If the project and model are important enough, companies can find a way to force people to label data despite these challenges. Everyone involved is incentivized to reduce the amount of time spent on this process, which leads to the creation of the minimum amount of labeled data possible that can power a machine learning model. Having more data does not hurt machine learning models since it works as a weak form of regularization. Most data-hungry algorithms benefit from more and more data over time.
The implicit risk companies take during this process is worse than the limited amount of labeled data. Individual people who label data incorporate their interpretations and biases into the process. The most impactful problems, where subject matter expertise may be needed, often require domain knowledge and subjectivity that can lead to disagreements amongst experts on what label would be appropriate. You can solve this problem by throwing more and more bodies to provide multiple opinions for each label or adjudication teams to resolve disagreements, but this only compounds the scaling issue that companies face upfront.
Most companies hold their nose and choose to ignore these issues, accepting the risk. Some model risk management teams end up having multiple reviewers for every single label created, but this imposes a huge drag on getting any models into production and limits the value of machine learning for the business.
Programmatic labeling and its impact on end-to-end model governance
Snorkel Flow sidesteps these challenges by using a fundamentally more auditable and reusable type of user input than manual labels: labeling functions. These let subject matter experts build their domain knowledge into a scalable approach to automating data labeling. More importantly, for model governance, programmatic labeling sheds light on data labeling processes and lets organizations inspect or correct bias in the labeling process in a practical way.
Each label can be traced back to auditable labeling functions with programmatic labeling.
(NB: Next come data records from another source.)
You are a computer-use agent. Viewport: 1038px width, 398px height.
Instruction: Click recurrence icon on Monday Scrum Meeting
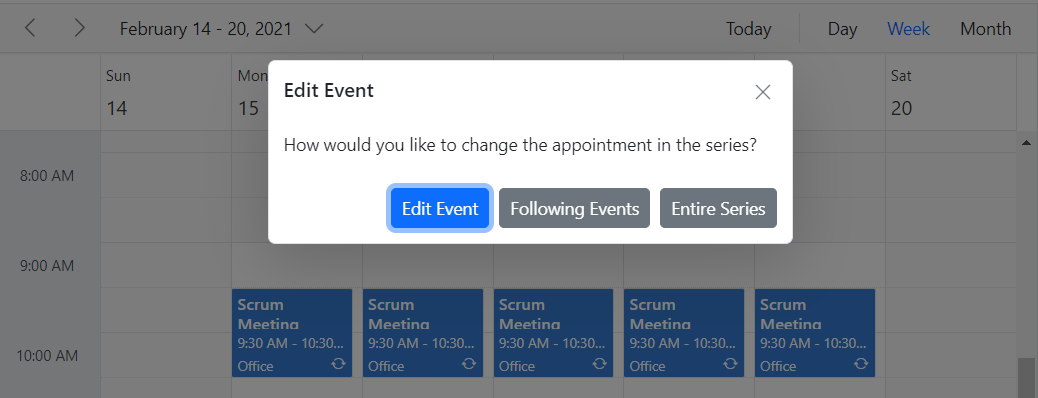coord(338,364)
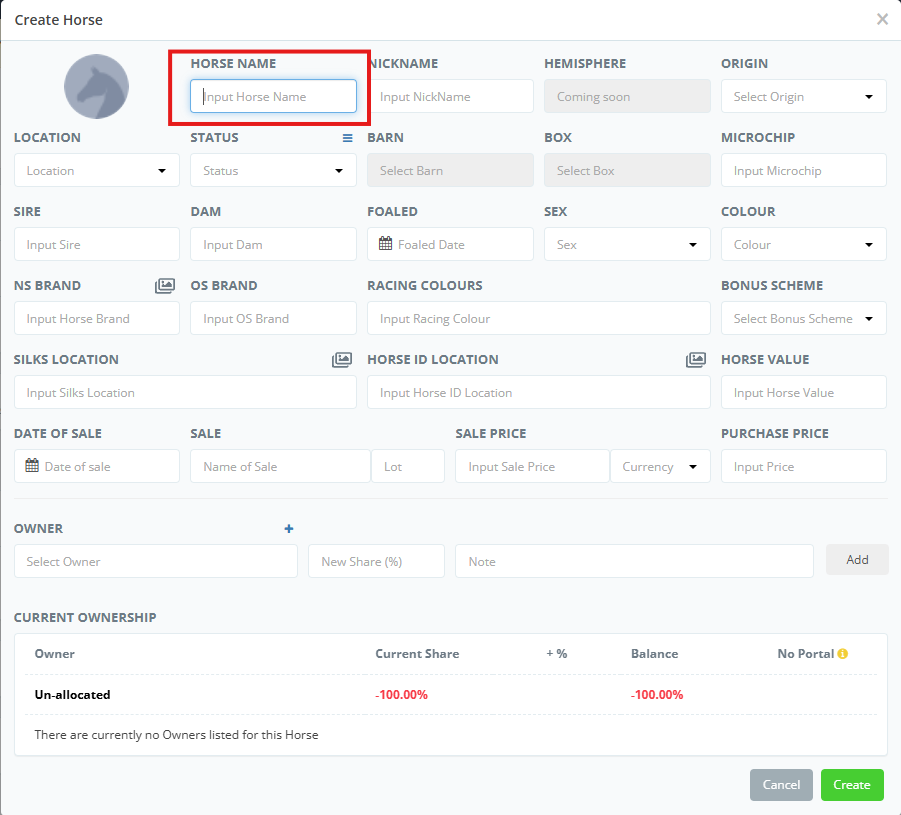Click the Cancel button
901x815 pixels.
point(781,785)
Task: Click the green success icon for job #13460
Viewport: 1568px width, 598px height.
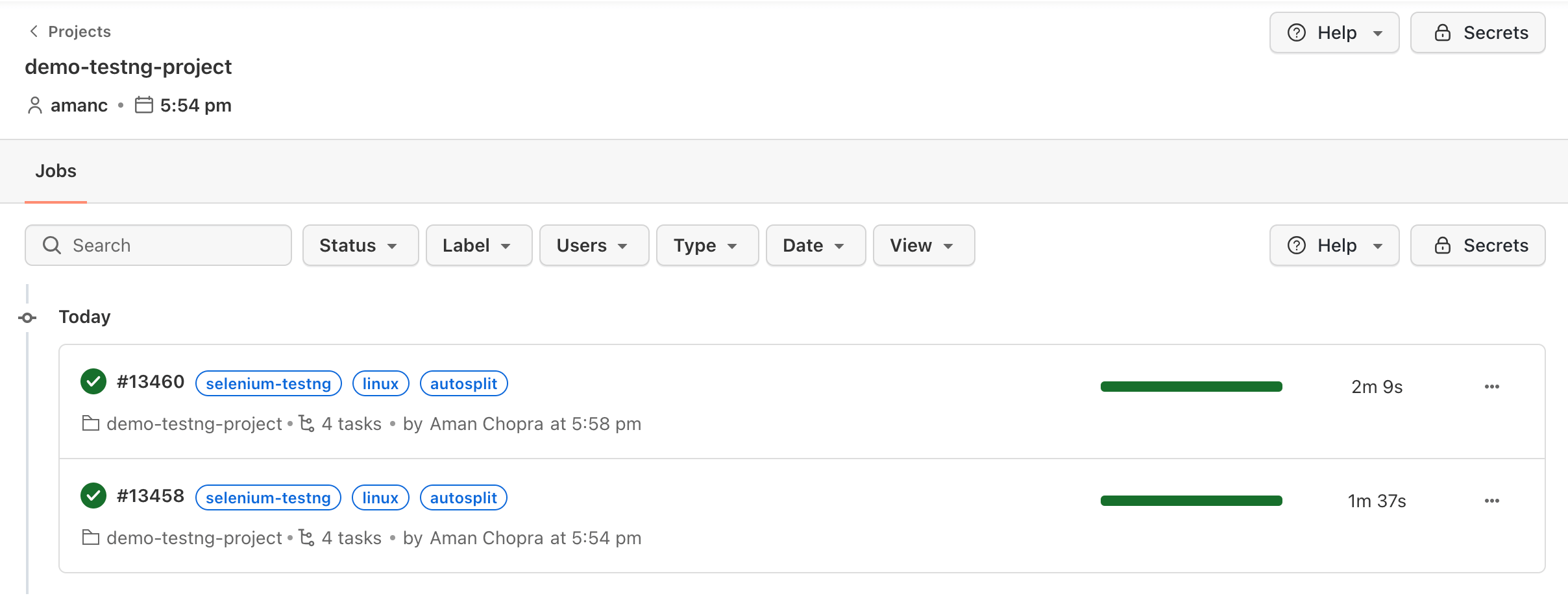Action: tap(93, 381)
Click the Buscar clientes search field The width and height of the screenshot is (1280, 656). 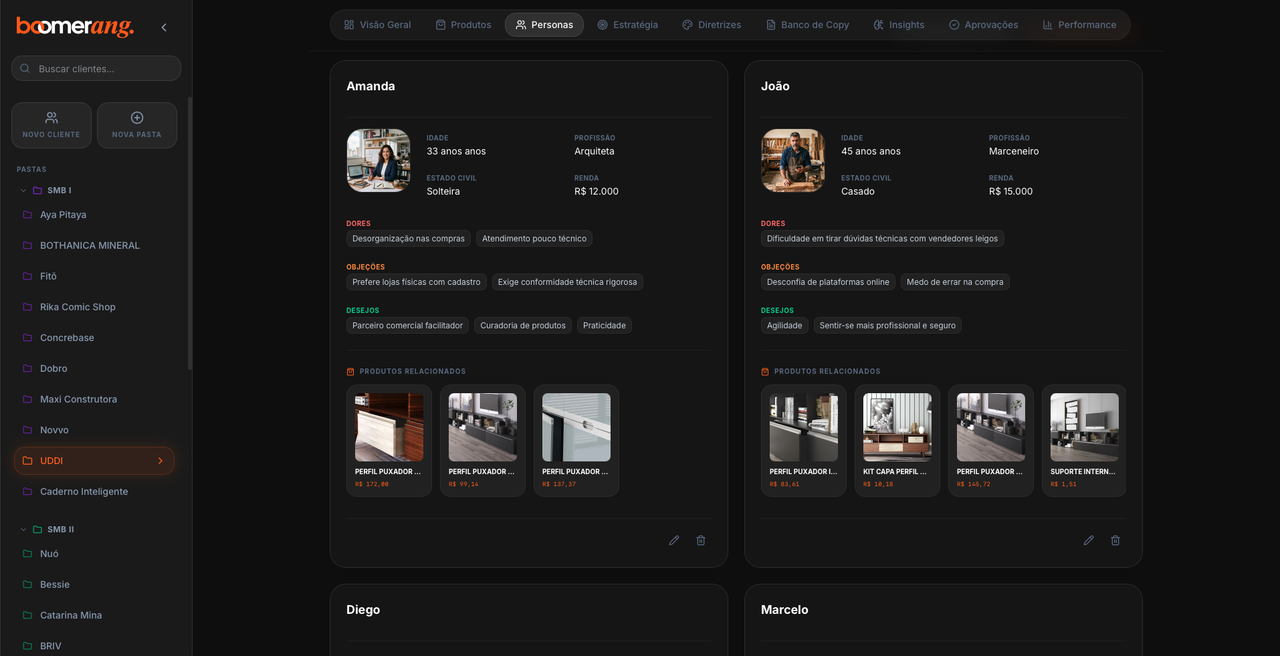point(96,68)
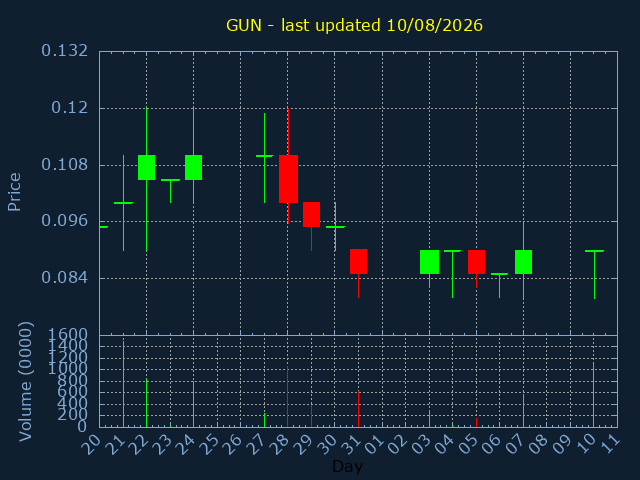Select the 0.12 price axis label
The image size is (640, 480).
click(69, 108)
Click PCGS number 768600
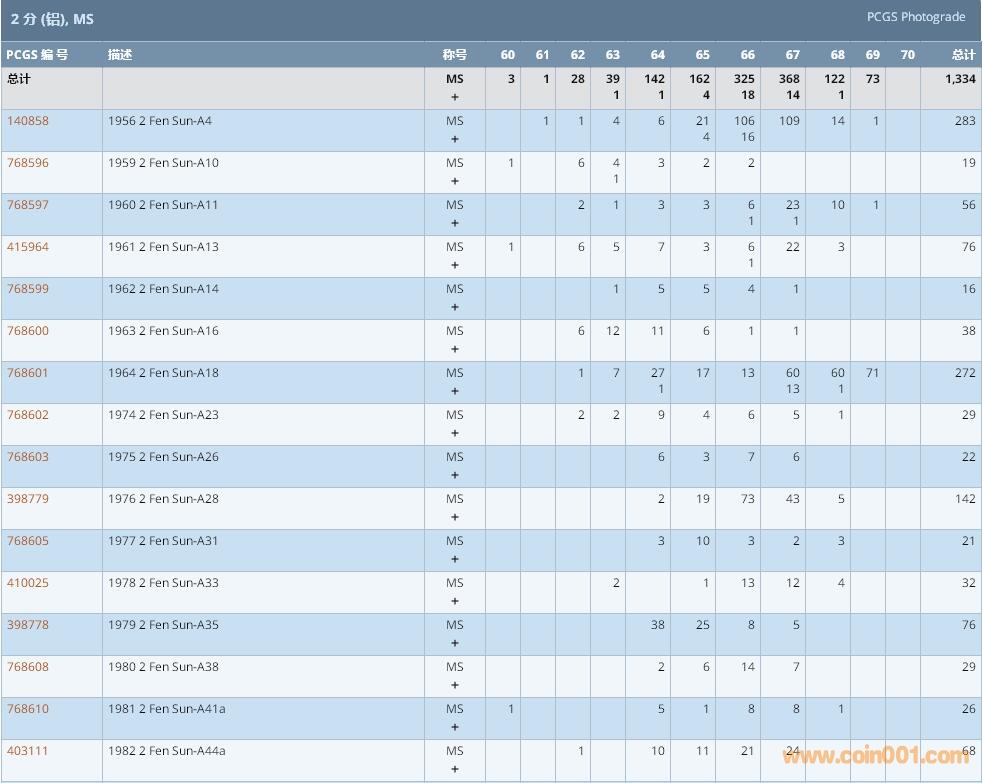The image size is (982, 783). point(28,331)
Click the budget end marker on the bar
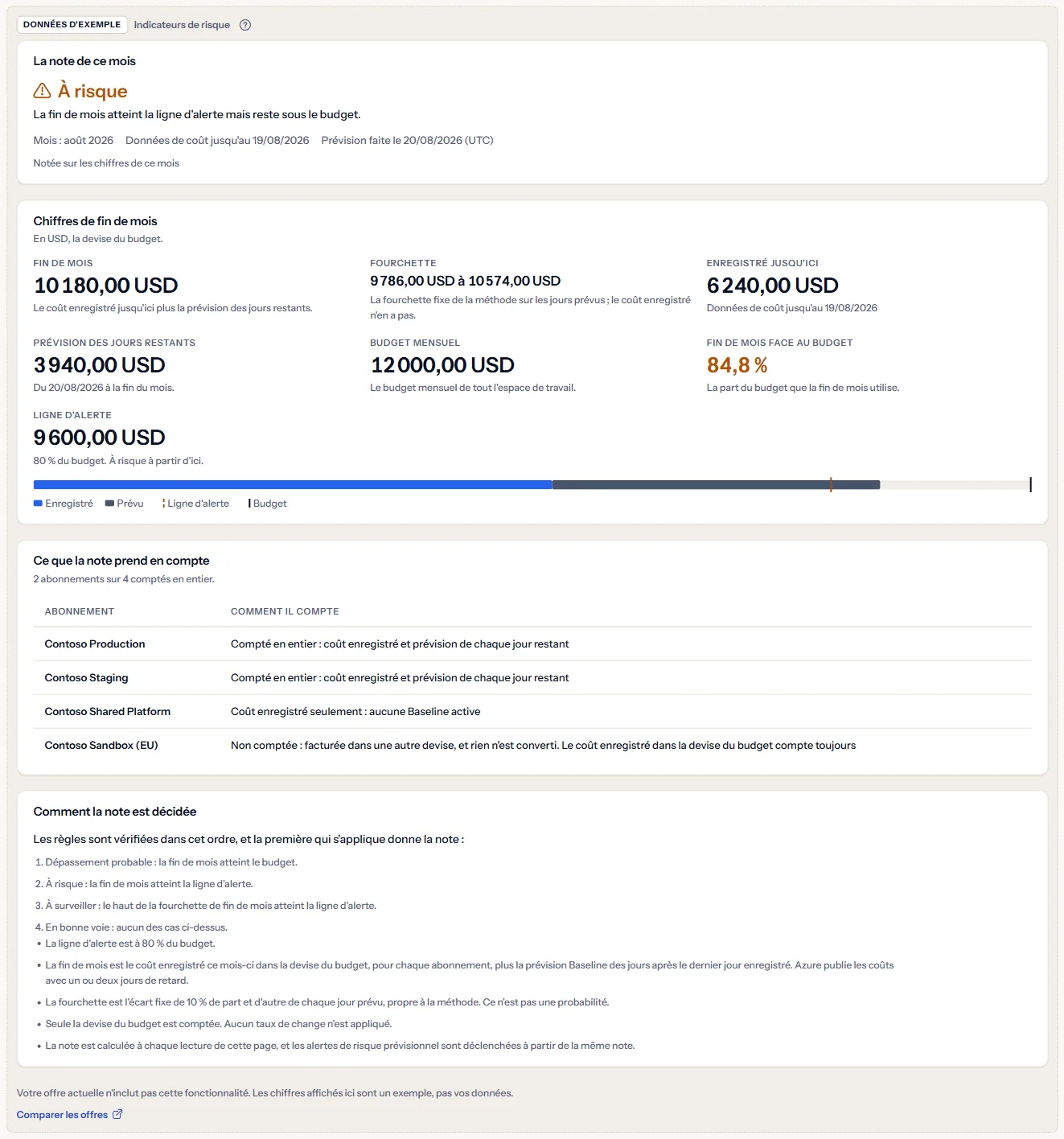 click(1030, 484)
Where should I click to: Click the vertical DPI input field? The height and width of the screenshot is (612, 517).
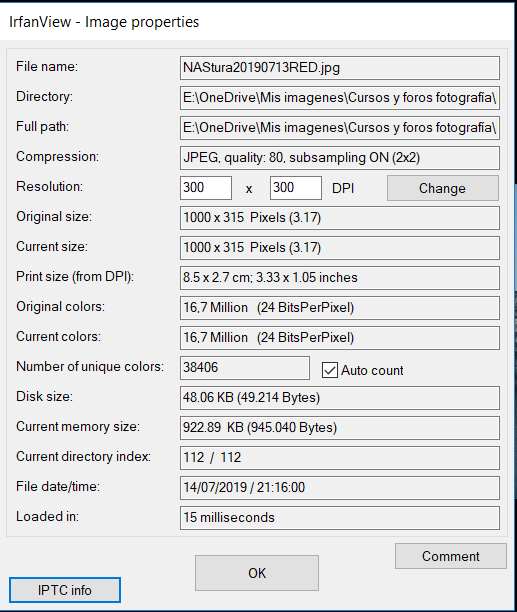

If data science or model risk management teams find issues or biases with the model, they can map it back to the labeling functions that created it. It’s then straightforward to improve or remove the suspect labeling function and then create a new training dataset in minutes instead of what would typically take weeks or months.
All in all, programmatic labeling lets risk management teams apply the right level of scrutiny to an overlooked part of the modeling process. Usually, teams either need to accept the risks and ignore the flaws in their data labeling processes or impose high costs by adding additional manual inspections to every labeled datapoint. This new data-centric approach to machine learning helps organizations avoid the risk associated with poor performing or biased models without imposing additional burdens on their subject matter experts or data science teams.